Her şeyi düşünebilirsiniz. Modern bilimin otoritesine dönebilirsiniz, her şeyi inkar edebilirsiniz - "çünkü". Herhangi bir bakış açısıyla alay etme eğiliminde değilim. Basitçe gerçeğe mantıksal olarak ulaşılamadığından, ona yalnızca asimptotik olarak yaklaşılabilir. Gerçek, ulaşılmazdır. Ve yüksek sesle, hakim kavram yelpazesine dayanarak, yalnızca gerçek hakkındaki fikrimizi telaffuz etmek mümkündür.
Temellerinizi biraz sarsmak için, görelilik teorisinden bir örnek düşünmeyi öneriyorum (görünüşe göre, bizim tarafımızdan anlaşıldı :).
Özel görelilik teorisine (SRT) göre, şu fenomen gerçekleşir: gözlemciye göre ışık hızında hareket eden bir nesnede zaman 3 kat yavaşlar. Ders kitapları (ve internette tam), zaten bir klasik haline gelen ikizlerin paradoksunu anlatıyor.
Bir zamanlar iki ikiz kardeş vardı - Vasya ve Petya ve 20 yaşındaydılar. Şuna benziyordu:
Ve bir gün Petya uzak yıldızlara uçmayı kafasına soktu. Vasya ve tüm arkadaşları, tüm insanlar Dünya gezegeninde kaldı ve Petya bir rokete girdi ve uçtu. Hızla ışık hızına eşit bir hız aldı ve uçtu. Direkt Dünya'dan uçtu sonra yoruldu ve geri uçtu ve aynı kardeşin ve diğer tüm insanların onu beklediği meydana çıktı.. :)
Dünya zamanında 30 yıl geçti. Petya'nın roketindeki dünyalılar ve Petya'nın kendisi açısından zaman daha yavaş geçti, orada sadece 10 yıl geçti. Bu, insanların gözlemleyeceği resimdir (görüntünün basitliği için, yaş küçük bir adamın boyutuna karşılık gelir - ne kadar yüksek, o kadar yaşlı).

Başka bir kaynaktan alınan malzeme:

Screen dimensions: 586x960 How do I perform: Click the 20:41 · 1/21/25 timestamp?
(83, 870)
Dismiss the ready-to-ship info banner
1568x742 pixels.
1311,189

Burada Vasya 50 (20+30) yaşında ve Petya sadece 30 (20+10) yaşında.
SRT açısından zamanın göreliliği bu şekilde anlaşılır. Ancak, daha yakından bakmak soruları gündeme getiriyor. Örneğin, dışarıdan pratik olarak nasıl göründüğünü merak ediyorum, insanlar nasıl görecek? Ve ikiz kardeşlerin yaşlarının farklı olduğunu görecekler. Yan yana duruyorlar ama Vasya Petya'dan 20 yaş büyük! İnsanlar, kardeşlerin yeni yılı kutlamak için kafeye nasıl gittiklerini, nasıl sandviç yediklerini, şampanya içtiklerini ve omuz omuza oturup hayatın tadını çıkardıklarını görecekler. Klasik olarak böyle anlaşılması gerekiyor.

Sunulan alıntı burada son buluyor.